## Task statement
Pull out every line with the word "gear" from the entries below.
═════ Dataset records ═════
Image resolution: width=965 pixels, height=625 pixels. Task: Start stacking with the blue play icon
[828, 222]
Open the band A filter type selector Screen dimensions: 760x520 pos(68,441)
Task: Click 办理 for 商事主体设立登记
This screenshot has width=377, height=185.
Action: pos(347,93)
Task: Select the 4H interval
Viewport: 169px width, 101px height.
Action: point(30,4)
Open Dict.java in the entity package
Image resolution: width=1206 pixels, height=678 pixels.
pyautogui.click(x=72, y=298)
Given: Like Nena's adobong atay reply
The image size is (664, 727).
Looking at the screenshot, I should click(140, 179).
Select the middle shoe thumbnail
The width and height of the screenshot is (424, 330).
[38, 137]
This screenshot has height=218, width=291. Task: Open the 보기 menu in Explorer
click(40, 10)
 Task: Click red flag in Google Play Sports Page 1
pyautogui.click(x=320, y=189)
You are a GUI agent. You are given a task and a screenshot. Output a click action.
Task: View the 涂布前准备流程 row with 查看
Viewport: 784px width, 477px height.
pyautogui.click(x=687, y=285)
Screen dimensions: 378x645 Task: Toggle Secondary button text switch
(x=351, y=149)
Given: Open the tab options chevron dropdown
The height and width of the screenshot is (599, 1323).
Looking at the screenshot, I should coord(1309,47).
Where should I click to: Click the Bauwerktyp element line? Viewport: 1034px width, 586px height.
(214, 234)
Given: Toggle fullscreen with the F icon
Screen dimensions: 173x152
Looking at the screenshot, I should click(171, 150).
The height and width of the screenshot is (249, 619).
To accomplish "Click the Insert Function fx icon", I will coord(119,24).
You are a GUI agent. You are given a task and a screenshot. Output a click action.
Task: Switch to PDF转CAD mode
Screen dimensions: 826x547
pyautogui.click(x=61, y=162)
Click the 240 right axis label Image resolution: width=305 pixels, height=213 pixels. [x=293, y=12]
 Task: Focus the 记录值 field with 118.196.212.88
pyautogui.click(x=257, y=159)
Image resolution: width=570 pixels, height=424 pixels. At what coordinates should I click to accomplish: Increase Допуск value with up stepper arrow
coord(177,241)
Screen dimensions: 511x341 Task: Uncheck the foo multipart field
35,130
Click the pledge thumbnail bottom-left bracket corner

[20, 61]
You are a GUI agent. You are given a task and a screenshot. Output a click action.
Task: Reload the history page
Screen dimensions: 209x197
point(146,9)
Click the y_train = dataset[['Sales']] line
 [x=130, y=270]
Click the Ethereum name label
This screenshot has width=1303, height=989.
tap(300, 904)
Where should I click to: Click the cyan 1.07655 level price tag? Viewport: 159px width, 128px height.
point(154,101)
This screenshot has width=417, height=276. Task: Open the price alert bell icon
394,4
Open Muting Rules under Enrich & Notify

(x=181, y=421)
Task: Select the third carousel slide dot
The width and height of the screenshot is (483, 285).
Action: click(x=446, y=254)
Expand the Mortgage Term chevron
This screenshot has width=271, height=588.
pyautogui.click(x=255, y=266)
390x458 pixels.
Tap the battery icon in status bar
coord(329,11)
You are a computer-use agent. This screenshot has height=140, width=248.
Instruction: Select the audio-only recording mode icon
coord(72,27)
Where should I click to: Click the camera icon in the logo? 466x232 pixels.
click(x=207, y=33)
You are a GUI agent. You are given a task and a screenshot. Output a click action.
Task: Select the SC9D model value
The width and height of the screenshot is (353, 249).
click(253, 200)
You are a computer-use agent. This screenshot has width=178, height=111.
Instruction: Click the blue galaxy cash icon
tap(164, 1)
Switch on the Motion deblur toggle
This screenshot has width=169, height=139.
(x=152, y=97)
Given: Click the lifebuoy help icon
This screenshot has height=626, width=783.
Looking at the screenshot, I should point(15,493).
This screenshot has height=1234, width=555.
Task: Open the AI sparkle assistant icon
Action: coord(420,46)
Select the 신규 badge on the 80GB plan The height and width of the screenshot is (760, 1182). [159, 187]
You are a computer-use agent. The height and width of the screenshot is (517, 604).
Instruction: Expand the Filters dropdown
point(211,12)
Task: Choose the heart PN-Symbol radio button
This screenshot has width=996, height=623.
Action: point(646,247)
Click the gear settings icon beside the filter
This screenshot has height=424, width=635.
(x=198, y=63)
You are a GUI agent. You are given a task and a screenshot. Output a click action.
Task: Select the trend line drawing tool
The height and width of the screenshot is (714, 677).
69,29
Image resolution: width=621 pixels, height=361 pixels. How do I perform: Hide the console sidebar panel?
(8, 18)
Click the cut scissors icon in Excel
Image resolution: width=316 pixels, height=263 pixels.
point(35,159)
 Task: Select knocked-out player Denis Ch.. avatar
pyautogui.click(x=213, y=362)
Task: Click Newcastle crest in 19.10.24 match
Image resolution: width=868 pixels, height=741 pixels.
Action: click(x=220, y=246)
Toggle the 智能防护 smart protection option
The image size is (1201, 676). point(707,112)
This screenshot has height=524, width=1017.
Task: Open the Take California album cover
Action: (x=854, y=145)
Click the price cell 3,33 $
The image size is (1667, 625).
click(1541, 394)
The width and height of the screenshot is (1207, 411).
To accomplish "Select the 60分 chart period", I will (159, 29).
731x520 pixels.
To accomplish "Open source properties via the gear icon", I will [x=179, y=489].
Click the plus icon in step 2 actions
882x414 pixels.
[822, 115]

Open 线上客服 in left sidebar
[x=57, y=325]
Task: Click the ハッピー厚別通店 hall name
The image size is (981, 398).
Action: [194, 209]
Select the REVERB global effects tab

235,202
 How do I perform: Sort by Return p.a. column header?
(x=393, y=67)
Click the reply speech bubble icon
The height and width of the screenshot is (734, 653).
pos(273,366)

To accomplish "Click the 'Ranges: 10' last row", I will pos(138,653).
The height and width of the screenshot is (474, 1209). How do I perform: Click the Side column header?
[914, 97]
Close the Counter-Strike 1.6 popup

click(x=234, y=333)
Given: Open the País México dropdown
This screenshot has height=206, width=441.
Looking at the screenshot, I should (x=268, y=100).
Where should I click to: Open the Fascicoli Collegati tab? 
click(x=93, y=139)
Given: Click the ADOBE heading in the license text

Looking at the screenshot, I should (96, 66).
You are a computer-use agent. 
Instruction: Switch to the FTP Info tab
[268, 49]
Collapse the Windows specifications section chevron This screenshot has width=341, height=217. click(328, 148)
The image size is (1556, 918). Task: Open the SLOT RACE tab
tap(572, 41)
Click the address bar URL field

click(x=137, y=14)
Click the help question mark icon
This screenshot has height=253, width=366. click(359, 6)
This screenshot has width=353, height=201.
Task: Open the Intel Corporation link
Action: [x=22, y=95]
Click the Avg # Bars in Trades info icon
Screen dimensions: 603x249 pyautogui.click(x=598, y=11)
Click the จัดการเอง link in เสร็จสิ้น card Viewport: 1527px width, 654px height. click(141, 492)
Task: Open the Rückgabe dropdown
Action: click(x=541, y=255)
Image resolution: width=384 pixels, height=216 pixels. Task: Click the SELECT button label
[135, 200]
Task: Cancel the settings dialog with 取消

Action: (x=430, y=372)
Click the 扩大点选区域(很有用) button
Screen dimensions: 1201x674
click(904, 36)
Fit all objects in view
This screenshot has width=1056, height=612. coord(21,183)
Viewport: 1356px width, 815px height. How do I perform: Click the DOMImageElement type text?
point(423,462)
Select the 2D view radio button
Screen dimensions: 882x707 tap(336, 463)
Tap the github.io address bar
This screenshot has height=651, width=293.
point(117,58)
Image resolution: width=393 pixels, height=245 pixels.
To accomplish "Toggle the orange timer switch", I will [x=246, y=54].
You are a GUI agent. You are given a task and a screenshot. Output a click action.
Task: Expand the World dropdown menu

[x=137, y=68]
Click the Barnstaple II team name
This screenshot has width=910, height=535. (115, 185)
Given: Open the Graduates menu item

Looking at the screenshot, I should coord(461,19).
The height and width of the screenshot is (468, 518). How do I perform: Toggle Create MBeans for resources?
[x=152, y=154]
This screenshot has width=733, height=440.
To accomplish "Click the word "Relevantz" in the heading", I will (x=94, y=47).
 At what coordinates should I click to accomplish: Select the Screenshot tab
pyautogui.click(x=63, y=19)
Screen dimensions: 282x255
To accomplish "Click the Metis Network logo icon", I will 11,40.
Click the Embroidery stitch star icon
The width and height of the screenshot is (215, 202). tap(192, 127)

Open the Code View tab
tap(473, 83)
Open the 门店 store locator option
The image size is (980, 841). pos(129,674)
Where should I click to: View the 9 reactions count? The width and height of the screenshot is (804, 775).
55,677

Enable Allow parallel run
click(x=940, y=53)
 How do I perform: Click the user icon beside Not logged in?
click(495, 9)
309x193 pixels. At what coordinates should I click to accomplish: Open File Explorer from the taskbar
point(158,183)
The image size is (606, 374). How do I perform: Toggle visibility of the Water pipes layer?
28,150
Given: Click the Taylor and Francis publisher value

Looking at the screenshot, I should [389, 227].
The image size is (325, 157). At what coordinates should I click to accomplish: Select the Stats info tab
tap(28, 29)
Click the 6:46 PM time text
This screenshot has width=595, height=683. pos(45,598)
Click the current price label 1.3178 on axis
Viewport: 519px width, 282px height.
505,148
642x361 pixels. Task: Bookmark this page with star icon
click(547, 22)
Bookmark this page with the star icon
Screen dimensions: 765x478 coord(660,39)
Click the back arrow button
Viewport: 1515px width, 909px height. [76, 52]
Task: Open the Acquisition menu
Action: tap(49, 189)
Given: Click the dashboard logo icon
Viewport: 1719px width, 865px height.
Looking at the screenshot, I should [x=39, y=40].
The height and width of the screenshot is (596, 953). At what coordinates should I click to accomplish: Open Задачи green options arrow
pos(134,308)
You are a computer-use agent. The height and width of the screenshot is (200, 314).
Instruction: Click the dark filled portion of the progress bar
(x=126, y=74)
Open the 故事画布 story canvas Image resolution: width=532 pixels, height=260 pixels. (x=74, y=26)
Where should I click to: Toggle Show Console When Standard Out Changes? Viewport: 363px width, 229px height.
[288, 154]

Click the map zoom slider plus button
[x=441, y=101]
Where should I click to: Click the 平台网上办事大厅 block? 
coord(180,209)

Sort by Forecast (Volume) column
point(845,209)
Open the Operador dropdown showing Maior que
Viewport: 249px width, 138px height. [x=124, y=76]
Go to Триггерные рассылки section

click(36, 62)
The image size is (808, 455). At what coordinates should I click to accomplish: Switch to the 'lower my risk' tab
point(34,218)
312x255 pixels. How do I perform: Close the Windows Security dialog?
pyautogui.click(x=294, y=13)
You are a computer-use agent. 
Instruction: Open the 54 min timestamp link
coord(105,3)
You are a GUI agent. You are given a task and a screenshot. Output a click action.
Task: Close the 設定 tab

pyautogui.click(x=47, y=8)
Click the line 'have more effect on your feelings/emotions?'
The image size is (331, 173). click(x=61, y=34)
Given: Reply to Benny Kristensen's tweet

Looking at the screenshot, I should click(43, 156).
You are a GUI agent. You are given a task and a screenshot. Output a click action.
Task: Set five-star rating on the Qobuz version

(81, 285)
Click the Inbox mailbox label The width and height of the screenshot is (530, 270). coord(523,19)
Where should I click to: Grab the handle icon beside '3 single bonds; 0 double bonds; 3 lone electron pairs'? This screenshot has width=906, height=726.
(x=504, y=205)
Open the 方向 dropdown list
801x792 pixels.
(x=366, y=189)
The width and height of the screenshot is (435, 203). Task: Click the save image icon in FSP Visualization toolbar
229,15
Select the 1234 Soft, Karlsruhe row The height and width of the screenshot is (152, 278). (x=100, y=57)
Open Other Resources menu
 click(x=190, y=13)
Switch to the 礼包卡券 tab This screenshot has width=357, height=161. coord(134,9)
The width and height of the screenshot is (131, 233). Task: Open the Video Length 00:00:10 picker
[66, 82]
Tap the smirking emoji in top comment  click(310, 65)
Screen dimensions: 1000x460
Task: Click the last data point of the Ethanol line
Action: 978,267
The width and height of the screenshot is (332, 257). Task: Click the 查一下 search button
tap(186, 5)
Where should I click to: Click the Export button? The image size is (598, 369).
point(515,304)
═════
## Answer for this exercise
Click the gear settings icon beside the filter
To accomplish "Open source properties via the gear icon", I will [x=179, y=489].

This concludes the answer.